I drew and painted a lot of everyday life around me and illustrated stories I made up in my head. From time to time I invited my family to an art exhibition in the living room. However, as I grew from a child into a teenager, my self-criticism grew too, and I abandoned art. I concentrated on other things, such as playing the violin and eventually figure skating, where I progressed to the Finnish national championship level.

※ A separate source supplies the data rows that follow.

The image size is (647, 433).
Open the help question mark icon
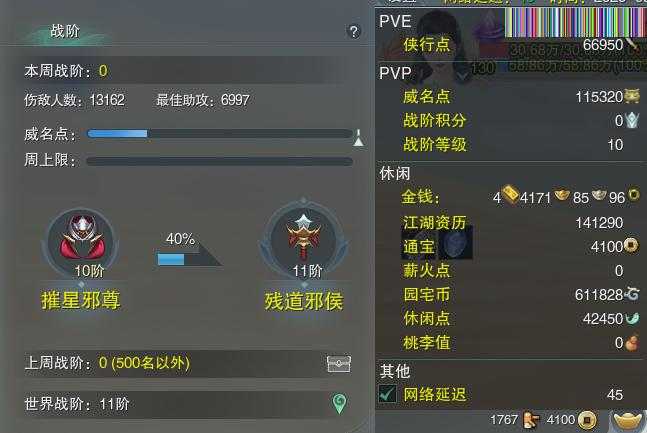pos(354,31)
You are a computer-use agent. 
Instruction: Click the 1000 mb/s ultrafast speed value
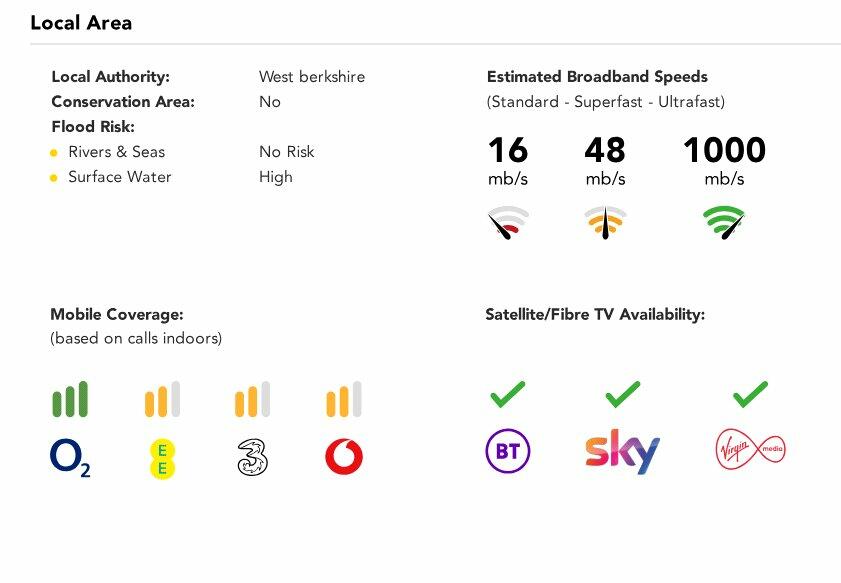point(724,151)
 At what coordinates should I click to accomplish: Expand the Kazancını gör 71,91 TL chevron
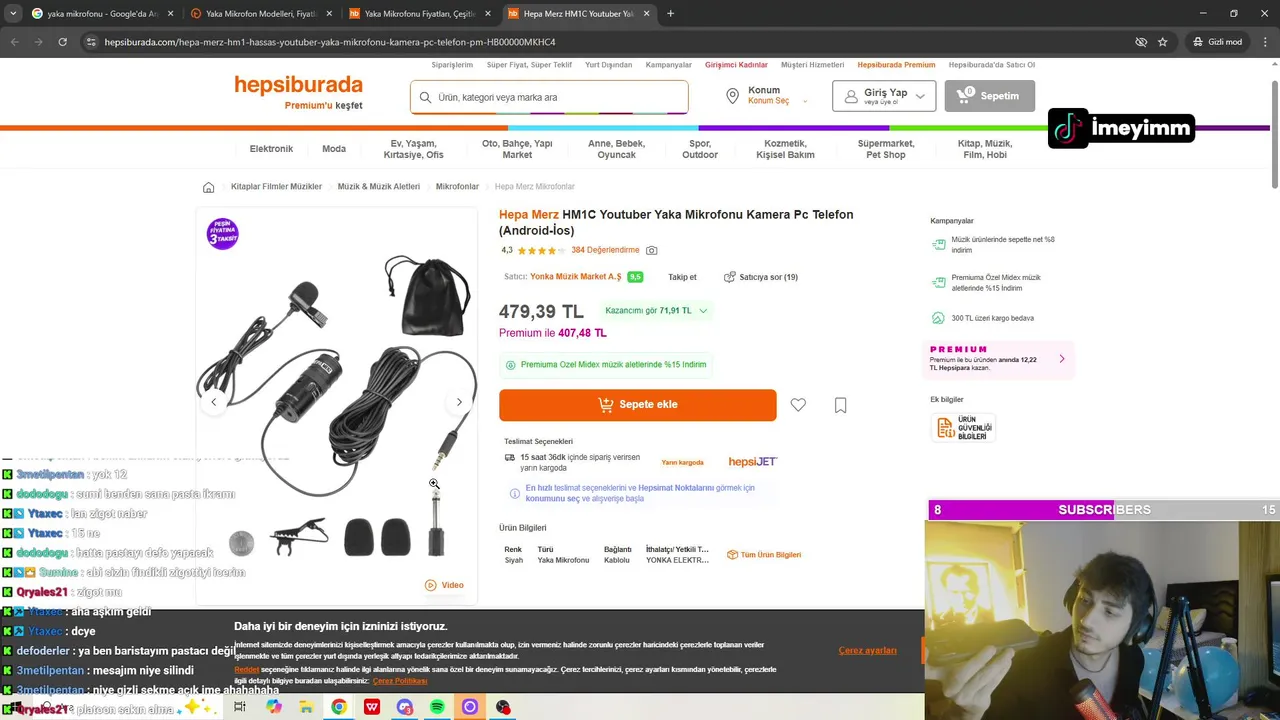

Coming back to adulthood, and to a point where my whole life seemed to be crumbling, I was lucky enough to find something that finally created a completely new direction for my life. I found art, again. I know that this is something that is meant for me. When everyday life consisted of everything but my own well-being, I really needed something to hold on to in the midst of the storm. I needed something that was my own, something that would bring strength and energy in the midst of all the accomplishment and getting on with life. Of course, first I had to overcome my inner voice that told me not to paint or draw because someone else would do it better anyway. I feel a real sense of gratitude that after all the trials and tribulations, these thoughts finally began to feel pointless, and I was able to embrace what brought me genuine joy.

By the end of 2020, I was back to painting again, after a 30-year break. At first, I painted for my own pleasure. Then people around me started to take an interest in my work. I started selling my paintings. Eventually I took a leave of absence from my day job as a marketing specialist and in 2021 I went to the Pekka Halonen Academy to see what it would be like to stop and enjoy art in my daily life. It was the best leap of fate in my life! I got to paint and sculpt, create installations and printmaking. I was like that little six year old again, free to do what I wanted to do in my heart.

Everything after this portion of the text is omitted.